There are already various players. Transcription software Otter is ubiquitous, but not tailored for the advice industry, while advisor-specific tools Jump closed a US$20-million Series A funding round in early 2025 and Zeplyn raised US$3-million in a seed round in late 2024.
Meanwhile, Microsoft Corp.’s Copilot may be lagging niche players so far, but many firms use Teams, and adoption can move surprisingly fast once a firm’s management decides it’s safer to enable a governed option than to fight shadow usage.
So, why is notes adoption moving faster than technologies that are arguably more strategic, such as portals, financial planning tools, CRM rebuilds and data projects?
Because AI-generated notes hit the most universal pain point in advice while plugging into existing platforms, so no major software upheaval is required. Every advisor has meetings. Every meeting creates administrative drag. Reduce that drag and advisors free up time for the work that actually differentiates them: judgment, empathy and thought leadership.
Unlike initiatives in which value arrives months after making the investment, the initial return on investment from AI meeting note-taking apps can show up immediately: clearer follow-through, fewer dropped balls, faster recaps, and smoother handoffs to assistants and service teams.
When U.S. adoption moves this quickly, Canada isn’t far behind. Canadian advisors tend to lag on big platform modernization, but they’re faster in adopting tools that offer obvious productivity and service wins.
Proceeding with caution
If this feels familiar, it should. Advisors’ social media use was resisted, at first, because of concerns around reputational risk and questions about supervision. Then, wealth management firms built guardrails, and advisors’ use of platforms such as LinkedIn and YouTube became mainstream.
AI notes will likely follow the same pattern, but with higher stakes. Unlike a LinkedIn post, note-taking tools can capture sensitive client details, which raises the bar on consent, disclosure, retention, storage and access controls.
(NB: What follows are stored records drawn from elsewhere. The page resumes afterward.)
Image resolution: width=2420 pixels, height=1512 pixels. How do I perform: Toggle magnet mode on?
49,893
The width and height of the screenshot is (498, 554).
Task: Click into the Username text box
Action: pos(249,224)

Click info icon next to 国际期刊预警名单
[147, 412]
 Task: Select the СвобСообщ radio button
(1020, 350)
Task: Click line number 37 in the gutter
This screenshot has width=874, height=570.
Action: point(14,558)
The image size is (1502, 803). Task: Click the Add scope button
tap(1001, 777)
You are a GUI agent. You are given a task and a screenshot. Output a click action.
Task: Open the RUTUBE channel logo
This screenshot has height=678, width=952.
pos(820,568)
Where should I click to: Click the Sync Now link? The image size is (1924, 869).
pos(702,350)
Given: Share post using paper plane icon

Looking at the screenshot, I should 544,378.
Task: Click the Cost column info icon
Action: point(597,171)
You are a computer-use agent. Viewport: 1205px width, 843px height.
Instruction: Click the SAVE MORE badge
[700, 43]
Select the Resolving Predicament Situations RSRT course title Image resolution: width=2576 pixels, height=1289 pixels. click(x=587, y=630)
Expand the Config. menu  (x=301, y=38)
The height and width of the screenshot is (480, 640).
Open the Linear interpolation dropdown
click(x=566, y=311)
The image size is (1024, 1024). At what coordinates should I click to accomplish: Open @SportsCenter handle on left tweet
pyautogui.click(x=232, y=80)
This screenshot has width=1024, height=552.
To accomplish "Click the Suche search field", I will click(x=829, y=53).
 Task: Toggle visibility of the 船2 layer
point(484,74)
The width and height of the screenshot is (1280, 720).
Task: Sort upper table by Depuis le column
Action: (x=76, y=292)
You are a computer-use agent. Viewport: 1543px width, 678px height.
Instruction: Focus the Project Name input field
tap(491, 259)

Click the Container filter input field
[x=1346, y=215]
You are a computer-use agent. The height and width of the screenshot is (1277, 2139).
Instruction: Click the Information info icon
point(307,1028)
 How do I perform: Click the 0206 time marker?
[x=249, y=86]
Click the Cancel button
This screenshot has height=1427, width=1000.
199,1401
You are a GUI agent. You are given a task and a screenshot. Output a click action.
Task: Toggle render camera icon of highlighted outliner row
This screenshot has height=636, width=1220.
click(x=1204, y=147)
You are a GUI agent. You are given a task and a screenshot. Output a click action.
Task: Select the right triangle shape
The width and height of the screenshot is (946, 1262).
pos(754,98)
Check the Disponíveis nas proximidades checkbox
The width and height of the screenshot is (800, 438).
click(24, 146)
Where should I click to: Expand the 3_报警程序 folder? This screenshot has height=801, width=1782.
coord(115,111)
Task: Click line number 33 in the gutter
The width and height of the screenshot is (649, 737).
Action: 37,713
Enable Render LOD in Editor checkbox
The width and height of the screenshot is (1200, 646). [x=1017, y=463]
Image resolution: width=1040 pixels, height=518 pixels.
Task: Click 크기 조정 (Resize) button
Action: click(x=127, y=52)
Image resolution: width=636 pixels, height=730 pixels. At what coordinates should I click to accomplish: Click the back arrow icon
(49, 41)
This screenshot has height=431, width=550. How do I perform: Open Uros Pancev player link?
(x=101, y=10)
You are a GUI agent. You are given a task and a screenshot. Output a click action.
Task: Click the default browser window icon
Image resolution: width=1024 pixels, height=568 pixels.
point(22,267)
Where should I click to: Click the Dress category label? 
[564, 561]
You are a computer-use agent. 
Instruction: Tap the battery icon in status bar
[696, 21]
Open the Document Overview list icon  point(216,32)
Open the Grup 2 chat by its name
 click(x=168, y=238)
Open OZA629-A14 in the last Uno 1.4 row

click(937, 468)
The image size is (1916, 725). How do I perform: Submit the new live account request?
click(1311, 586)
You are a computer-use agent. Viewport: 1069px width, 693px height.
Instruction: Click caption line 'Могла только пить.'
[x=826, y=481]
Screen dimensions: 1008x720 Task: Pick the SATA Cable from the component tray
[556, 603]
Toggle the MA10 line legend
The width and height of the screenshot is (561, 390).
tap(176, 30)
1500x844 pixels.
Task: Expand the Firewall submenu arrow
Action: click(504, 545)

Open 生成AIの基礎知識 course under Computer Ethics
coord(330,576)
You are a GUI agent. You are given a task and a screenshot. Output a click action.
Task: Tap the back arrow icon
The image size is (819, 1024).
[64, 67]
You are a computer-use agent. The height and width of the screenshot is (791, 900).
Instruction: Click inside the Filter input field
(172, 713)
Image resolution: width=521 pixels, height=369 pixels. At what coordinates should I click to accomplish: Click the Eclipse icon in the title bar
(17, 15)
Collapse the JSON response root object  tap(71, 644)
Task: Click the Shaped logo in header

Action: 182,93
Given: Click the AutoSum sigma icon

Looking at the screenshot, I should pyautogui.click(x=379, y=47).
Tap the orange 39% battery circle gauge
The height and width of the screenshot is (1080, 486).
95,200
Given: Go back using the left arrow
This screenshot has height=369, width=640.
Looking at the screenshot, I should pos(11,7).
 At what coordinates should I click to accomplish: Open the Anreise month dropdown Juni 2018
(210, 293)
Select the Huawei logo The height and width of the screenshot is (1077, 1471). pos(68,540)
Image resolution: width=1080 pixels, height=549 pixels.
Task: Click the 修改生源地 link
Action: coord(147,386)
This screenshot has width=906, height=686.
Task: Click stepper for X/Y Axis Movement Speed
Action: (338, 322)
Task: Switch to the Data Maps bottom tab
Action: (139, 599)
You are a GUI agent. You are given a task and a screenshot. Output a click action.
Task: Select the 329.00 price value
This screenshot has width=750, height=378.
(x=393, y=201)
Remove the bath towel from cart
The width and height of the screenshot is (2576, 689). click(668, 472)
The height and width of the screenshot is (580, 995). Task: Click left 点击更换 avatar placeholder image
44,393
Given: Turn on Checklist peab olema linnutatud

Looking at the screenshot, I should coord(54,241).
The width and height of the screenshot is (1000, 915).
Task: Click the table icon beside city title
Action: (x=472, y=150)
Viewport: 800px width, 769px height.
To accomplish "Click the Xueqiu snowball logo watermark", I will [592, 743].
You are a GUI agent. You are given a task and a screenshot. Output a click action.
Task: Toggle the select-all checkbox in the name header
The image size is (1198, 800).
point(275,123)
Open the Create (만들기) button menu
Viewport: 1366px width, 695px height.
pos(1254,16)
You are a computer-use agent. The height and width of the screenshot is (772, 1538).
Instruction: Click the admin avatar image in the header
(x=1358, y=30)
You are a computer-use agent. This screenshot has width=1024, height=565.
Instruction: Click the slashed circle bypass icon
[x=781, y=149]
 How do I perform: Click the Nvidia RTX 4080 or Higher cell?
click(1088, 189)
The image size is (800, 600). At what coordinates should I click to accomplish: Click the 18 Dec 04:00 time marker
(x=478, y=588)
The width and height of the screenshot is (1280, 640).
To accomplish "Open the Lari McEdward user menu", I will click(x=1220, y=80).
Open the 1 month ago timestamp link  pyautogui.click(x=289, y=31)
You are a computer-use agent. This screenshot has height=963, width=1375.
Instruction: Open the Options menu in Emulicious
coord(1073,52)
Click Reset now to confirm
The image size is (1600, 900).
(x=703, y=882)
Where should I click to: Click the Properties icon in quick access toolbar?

U.S. regulators have been explicit that existing obligations around supervision, communications, record-keeping and fair dealing apply to generative AI use. And Canadian securities regulators have been increasingly direct that firms should think about AI systems across their lifecycle (governance, controls and accountability), not just the shiny “use case.”
Canadian wealth management firms will translate this into practical decisions: where meeting data lives, who can see it (including vendors), what gets reviewed and when, and what the client is told. Expect extra caution to be applied for privacy and security concerns.
Advisors shouldn’t outsource their understanding of AI to their firm’s management or a vendor. They need to be using these tools in everyday life in low-risk contexts to develop intuition about the platforms’ strengths and failures, and how to use them well. Advisors who build those muscles now will be the ones shaping their firm’s policy rather than reacting to it.
Over the next year, expect more vendors, more pilots and faster integration. Mainstream firms will run pilots with “approved” tool lists; platform and CRM providers will push meeting notes and tasks deeper into their ecosystems; and the winners will be the solutions that combine workflow value with enterprise-grade governance.
If your firm is exploring a pilot, put your hand up to participate.
Trying it out vs. doing it right
The following three questions separate firms that are trying AI from those that are doing it right:
- What’s the approved use case? Is it for notes only, or for notes plus follow-ups and CRM updates? And will the outputs integrate into your firm’s broader data and workflows rather than sitting as a standalone transcript? Firms and their advisors will get more value when the meeting notes become structured, reusable data that’s usable for everything from client follow-ups to advisor supervision.
- Where does the data live and who can access it? Storage, retention and vendor permissions matter because that’s what determines whether you’re creating a compliant record or a liability.
- What’s the approach to disclosure and consent? It should be clear, consistent and repeatable, so advisors can explain it to clients easily.
AI meeting notes are being adopted quickly, but advisors still have the opportunity to be early, not reckless, and to help define what that adoption looks like at firms before it happens without their input.
Kendra Thompson is founder and principal of Epok Advice, a Toronto-based consulting firm for the wealth management industry.